Beatrice, who tells her story in the CDC’s Tips From Former Smokers video series, is an example of how campaigns can encourage Latinos to quit smoking by focusing on cultural differences, language, and the importance of family, experts say, according to a report by American Heart Association News.
Smoking rates vary among Latino ethnic groups.
Although smoking rates are lower among U.S. Latinos overall compared to whites and blacks, U.S. Puerto Ricans and Cubans have higher rates and are much less likely to quit smoking than U.S. Mexicans and Central or South Americans, AHA News reports.

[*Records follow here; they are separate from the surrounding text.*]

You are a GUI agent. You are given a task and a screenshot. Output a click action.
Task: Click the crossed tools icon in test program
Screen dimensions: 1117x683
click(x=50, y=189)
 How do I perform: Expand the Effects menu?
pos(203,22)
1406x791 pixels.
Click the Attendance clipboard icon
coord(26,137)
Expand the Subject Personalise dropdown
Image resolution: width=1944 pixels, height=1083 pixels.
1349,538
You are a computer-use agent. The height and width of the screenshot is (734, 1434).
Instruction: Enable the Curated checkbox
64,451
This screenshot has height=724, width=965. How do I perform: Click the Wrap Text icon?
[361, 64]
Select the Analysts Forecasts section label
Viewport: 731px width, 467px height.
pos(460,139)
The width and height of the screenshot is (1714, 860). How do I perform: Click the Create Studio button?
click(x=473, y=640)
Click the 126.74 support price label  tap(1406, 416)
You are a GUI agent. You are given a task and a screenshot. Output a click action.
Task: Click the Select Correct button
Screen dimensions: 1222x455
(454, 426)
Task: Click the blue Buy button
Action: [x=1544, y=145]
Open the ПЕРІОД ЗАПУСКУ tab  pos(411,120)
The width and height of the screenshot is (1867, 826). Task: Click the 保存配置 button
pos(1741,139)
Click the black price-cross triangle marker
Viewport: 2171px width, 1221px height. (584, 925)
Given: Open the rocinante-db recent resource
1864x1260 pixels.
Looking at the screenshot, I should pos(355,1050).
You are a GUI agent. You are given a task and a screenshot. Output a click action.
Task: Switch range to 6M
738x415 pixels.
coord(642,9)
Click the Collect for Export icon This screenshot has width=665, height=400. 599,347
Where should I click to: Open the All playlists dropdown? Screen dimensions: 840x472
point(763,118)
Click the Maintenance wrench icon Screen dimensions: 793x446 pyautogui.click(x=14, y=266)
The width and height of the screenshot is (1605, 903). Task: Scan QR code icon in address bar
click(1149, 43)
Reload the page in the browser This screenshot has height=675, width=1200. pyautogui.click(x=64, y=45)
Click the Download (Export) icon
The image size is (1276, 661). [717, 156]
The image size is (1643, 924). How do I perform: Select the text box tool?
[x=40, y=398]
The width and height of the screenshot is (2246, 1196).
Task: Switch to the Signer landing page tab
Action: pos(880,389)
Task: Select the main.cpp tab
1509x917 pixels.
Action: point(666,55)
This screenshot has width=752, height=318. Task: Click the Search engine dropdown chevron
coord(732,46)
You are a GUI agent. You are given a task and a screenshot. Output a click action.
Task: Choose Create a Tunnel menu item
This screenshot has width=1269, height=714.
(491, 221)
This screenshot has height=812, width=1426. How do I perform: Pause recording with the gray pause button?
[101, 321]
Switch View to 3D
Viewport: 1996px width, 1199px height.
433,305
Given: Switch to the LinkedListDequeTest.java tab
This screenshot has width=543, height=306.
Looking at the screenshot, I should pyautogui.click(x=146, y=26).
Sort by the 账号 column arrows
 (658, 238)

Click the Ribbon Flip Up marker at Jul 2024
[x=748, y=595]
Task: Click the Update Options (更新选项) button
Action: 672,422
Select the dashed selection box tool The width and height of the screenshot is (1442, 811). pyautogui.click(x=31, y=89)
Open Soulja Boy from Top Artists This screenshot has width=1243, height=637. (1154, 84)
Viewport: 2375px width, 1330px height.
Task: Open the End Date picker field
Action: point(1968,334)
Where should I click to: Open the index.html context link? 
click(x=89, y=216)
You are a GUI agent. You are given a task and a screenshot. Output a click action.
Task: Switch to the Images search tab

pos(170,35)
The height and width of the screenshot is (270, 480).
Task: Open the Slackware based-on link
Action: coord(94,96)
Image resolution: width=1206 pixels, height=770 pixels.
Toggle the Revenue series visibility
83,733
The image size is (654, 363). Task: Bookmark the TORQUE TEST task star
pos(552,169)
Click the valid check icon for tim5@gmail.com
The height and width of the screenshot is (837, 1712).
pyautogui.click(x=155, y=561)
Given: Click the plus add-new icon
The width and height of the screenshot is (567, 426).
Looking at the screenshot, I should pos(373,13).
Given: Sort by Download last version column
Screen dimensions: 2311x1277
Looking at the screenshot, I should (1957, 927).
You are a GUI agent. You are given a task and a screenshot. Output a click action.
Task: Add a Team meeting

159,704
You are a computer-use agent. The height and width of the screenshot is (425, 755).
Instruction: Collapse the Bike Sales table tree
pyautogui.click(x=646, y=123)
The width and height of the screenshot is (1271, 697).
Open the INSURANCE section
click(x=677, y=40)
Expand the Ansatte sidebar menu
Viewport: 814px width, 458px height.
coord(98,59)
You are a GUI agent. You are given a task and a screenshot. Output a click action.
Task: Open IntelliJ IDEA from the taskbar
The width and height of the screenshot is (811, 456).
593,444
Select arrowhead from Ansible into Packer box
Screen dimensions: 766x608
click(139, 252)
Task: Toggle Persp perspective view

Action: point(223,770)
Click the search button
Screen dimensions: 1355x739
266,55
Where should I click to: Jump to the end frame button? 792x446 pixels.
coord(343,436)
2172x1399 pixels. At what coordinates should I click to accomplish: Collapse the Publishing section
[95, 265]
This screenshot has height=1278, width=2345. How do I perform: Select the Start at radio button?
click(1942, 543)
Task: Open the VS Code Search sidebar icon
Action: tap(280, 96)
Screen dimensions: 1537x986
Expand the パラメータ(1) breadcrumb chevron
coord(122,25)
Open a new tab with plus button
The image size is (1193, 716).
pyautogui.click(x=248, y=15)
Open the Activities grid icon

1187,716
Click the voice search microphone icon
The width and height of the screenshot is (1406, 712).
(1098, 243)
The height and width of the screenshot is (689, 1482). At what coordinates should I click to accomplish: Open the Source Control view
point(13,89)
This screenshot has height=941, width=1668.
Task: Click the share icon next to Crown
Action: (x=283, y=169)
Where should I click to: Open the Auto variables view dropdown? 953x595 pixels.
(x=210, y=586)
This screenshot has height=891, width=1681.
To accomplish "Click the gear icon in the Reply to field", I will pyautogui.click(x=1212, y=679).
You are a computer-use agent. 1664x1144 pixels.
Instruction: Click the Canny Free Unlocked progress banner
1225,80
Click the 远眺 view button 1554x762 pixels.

Bilingual campaigns from CDC and the National Cancer Institute aim to encourage Latinos to quit smoking for their families, health, and other reasons.
In South Texas, where smoking rates are high among Mexican Americans, Quitxt is a free English or Spanish text-message service that turns a mobile phone into a personal coach to help you quit smoking, using interactive and entertaining texts, online support, and music and videos from researchers at UT Health San Antonio.
Quitxt‘s culturally tailored text messages and online support help with motivation to quit, setting a quit date, finding things to do instead of smoking, handling stress, and more.
To join in English, text “iquit” to 57682 or visit quitxt.org.
To join in Spanish, text “lodejo” to 57682 or visit quitxt.org/spanish.
“Text-message applications have scientifically proven to roughly double one’s odds of quitting smoking, so we developed Quitxt specifically for young adult Latinos to help them quit for good,” said Dr. Amelie G. Ramirez, study leader and director of the Institute for Health Promotion Research at UT Health San Antonio, the team behind SaludToday.